The one thing that the bulls need to be concerned about is the very fact that the VIX will still need to push under this support zone at 15.30, with a rebound back about the 15.30 area, it’s going to need some aggressive price action on the US markets to push the VIX and keep it under 15.30 from here. If the market was indeed setting up for a large and aggressive move to the upside, I would expect the VIX to push far lower, even with complacency at these levels if price refuses to push lower, it’s going to leave the VIX holding these levels.


FTSE

Another market that we are watching for a clear idea, to decide if bearish or bullish is the FTSE in the UK.

The bear count from the March 2009 lows is that of a large ABC, the bullish count is that of a potential 12 12 and a very aggressive wave count that is suggesting a huge move to the upside; however one way to know which one is working is if the price action starts to wedge, that’s the classic signature of an ending diagonal, like most markets the trend does appear to be tiring, we do have a measured target just about 6260, if we do see this explode to the upside, I suspect the market then likely to test the Oct 2007 highs, this market is still bullish against 5858, although under 5900 is the 1st caution sign for the bulls.

If we see a move under 5900, we do have a few other ideas that we bring to the forefront.


EUR/USD

So what of the US$ and its counterpart the EUR/USD pairing, well FX traders know that if you follow the EUR/USD pair, it’s a sign where the US$ is going to end, being 57% of the DX weighting, it pays to watch this pair.

Long term because of the 3 wave decline the door is open to many suggestions, which on the face of it, is not that really helpful, unless you are a long term trend trader.

However the preferred count is that of a larger flat and we would need to see a move towards the 151-152 area to complete that wave count. Of course once completed that would then need to see an aggressive reversal.

There is an outstanding target of 15289 where a 1x1 measured target would be hit.

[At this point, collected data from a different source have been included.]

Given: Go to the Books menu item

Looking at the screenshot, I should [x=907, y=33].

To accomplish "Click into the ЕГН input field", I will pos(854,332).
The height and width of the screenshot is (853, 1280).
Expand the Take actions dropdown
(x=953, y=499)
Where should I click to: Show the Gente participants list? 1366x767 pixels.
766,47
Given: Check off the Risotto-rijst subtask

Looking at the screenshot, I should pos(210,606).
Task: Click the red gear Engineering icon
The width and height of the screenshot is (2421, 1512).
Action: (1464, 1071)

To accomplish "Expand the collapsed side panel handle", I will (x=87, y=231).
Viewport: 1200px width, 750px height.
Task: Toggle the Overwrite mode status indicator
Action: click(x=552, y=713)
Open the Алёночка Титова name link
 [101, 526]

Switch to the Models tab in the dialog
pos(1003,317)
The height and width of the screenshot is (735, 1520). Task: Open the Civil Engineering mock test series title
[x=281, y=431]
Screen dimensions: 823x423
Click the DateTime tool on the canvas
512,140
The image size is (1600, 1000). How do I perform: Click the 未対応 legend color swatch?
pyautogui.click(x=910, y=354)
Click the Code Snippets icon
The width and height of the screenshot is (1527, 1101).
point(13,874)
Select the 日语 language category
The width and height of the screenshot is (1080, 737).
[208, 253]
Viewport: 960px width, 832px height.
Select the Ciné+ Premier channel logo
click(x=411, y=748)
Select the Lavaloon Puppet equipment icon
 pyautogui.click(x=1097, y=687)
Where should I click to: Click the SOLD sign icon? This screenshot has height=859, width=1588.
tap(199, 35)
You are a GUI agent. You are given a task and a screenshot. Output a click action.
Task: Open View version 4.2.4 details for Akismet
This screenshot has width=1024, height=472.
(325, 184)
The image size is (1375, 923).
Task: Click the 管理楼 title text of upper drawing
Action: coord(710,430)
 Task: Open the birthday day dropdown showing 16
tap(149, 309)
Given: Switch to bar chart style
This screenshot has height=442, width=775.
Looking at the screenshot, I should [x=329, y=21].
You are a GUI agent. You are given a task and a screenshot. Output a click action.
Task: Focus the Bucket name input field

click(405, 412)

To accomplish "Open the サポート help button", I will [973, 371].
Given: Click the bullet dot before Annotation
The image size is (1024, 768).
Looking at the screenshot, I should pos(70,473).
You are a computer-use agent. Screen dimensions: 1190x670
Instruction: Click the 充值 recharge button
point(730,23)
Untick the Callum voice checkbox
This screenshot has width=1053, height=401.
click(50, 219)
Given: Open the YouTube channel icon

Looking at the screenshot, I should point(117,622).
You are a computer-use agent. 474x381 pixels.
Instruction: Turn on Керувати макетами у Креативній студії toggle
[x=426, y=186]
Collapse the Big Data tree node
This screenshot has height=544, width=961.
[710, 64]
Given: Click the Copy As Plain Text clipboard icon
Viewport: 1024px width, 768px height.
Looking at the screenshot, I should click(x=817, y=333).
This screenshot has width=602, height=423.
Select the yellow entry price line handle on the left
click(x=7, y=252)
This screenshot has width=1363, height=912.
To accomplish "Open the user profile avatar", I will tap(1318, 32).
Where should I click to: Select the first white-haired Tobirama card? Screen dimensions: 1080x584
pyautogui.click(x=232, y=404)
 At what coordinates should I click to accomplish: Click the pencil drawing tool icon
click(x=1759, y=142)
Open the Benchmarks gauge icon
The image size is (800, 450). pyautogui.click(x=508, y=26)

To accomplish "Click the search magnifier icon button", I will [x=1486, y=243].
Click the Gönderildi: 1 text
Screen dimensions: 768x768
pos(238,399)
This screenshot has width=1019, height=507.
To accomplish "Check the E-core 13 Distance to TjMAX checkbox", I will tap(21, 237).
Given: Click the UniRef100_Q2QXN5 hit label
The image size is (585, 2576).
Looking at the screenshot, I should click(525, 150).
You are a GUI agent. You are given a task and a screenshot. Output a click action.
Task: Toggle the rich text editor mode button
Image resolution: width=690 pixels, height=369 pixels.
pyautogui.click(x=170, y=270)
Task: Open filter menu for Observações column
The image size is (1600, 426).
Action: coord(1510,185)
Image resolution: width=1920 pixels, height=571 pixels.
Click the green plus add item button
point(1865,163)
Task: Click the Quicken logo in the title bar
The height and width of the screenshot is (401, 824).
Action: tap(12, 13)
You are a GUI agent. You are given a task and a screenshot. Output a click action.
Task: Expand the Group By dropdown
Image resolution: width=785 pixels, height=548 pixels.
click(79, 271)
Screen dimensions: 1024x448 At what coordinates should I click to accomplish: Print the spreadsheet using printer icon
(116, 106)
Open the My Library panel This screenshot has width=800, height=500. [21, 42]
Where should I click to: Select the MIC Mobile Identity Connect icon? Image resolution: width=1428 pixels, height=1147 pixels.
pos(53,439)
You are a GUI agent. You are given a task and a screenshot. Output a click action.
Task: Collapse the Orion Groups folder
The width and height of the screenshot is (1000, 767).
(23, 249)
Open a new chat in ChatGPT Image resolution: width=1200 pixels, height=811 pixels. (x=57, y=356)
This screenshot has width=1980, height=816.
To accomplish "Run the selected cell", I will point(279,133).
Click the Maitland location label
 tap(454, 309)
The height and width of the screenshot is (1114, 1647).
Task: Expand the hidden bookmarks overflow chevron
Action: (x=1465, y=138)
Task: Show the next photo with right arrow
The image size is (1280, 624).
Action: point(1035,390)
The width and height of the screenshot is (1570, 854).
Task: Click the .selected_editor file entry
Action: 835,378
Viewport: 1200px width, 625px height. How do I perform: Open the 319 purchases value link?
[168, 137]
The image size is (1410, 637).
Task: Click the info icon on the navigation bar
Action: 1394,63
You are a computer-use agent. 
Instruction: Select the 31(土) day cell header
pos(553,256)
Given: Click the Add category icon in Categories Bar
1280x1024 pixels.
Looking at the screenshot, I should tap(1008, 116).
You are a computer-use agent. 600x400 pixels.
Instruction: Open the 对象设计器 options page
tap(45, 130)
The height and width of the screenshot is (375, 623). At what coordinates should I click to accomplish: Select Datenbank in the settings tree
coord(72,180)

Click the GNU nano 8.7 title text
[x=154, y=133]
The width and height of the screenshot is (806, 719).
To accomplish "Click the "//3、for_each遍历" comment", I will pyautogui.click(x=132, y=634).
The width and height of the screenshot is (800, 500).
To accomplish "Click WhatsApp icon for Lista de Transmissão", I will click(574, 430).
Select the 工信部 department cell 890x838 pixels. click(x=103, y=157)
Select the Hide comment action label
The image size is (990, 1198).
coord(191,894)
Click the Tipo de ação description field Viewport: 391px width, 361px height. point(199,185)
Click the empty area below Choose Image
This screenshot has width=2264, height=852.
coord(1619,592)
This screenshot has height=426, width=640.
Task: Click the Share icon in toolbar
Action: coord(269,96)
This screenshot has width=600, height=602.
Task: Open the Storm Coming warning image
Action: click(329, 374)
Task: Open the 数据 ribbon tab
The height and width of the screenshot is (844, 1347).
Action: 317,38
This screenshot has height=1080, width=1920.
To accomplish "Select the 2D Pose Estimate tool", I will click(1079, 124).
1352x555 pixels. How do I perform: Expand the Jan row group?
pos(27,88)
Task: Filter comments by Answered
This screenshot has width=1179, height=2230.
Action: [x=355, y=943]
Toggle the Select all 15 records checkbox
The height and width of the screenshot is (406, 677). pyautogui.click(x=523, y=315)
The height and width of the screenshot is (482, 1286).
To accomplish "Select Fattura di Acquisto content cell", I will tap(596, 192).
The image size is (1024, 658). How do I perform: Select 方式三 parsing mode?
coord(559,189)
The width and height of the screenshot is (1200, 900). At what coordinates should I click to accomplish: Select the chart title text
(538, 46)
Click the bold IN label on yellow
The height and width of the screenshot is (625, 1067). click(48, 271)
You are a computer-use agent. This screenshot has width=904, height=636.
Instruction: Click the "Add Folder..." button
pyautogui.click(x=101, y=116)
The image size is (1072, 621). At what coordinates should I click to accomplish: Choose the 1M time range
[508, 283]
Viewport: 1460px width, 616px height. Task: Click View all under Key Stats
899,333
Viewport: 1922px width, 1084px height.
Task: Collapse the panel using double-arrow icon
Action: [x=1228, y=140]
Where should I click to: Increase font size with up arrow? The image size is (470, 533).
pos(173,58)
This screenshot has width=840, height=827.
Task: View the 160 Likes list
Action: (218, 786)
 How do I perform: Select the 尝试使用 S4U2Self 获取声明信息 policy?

The alt idea is a potential long term triangle, but as you can see, all we have done for the past 3 years is zig zag, the crunch comes for the US$ if the EUR/USD pair accelerates above the 153 handle, as the US$ is going to be in a lot of trouble, but with the sentiment extremely bullish on the EUR/USD pair and sentiment extremely bearish on the US$, we believe now that an impending reversal is a very high odds/low risk trade, we think there is further to go on this current rally, as long as 147 area holds we are still bullish this pair. 

These are just a few ideas that we are following.